The Missing Trailer Key... Again
I don't know if it's getting older, working in the heat, or just having too much going on at once, but lately it seems like my memory likes to take random vacations without telling me.
The other morning I showed up to work ready to get started, grabbed what I needed, and reached for the trailer key.
Nothing.
No big deal, I thought. It's probably in the truck.
Nope.
Checked every pocket. Nothing.
Looked through the cup holders, center console, tool bags, and every place a key could possibly hide.
Still nothing.
Then I started thinking back to the day before. I remembered locking everything up and heading home, but I couldn't remember exactly what I did with the key afterward.
The funny thing is I've done this before.
A while back I thought I had lost the trailer key and spent forever looking for it. After searching everywhere, I finally found it sitting in the pocket of the jeans I had worn the day before. Ever since then, whenever something goes missing, my first thought is, "Check yesterday's pants."
So I was convinced that was the answer.
I actually drove all the way home and checked the clothes I had worn the previous day.
Nothing.
Every pocket.
Nothing.
Now I was really confused.
I drove back to work and tried getting a few things done, but you know how that goes.
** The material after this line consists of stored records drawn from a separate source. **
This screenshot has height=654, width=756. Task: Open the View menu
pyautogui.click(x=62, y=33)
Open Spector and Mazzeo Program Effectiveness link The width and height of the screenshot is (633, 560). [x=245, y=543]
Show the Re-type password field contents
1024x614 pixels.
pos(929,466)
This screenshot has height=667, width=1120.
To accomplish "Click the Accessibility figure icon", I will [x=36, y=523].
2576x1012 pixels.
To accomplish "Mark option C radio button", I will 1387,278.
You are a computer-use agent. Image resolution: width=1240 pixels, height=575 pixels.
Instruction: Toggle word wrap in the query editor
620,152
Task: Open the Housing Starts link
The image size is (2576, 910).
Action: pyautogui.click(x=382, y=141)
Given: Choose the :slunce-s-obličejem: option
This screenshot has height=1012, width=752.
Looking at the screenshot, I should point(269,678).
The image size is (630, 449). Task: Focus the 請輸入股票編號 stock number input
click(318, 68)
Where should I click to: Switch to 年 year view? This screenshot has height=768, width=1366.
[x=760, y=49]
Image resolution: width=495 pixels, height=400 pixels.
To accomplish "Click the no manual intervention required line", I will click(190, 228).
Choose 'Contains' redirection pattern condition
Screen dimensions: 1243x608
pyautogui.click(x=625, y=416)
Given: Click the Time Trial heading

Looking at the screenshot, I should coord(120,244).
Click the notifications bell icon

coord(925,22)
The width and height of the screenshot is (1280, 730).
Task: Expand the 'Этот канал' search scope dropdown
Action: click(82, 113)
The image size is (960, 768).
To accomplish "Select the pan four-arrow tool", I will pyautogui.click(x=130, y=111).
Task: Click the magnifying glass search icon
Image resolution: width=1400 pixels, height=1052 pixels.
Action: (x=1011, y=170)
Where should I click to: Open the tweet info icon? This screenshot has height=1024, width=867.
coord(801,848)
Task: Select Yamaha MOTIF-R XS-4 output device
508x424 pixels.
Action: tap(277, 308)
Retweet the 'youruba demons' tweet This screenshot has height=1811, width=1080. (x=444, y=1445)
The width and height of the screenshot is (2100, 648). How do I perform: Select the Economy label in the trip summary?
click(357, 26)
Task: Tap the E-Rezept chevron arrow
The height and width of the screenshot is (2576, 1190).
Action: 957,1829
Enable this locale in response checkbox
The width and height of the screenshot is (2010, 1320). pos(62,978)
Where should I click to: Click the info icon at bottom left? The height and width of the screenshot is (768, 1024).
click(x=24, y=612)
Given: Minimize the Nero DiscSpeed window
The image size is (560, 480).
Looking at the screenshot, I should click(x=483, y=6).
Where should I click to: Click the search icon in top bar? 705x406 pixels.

You can't focus on anything when your brain is busy replaying every step you've taken over the last twenty-four hours.
Where did I put it?
Did I drop it?
Did somebody pick it up?
Did it somehow fall into another dimension where all missing tape measures and 10mm sockets go?
After fighting with it for a while, I finally gave up trying to work and decided to retrace my steps one more time.
I walked over to the entrance where I had locked the gate the night before.
And there it was.
Laying right where I had dropped it when I locked up and headed home.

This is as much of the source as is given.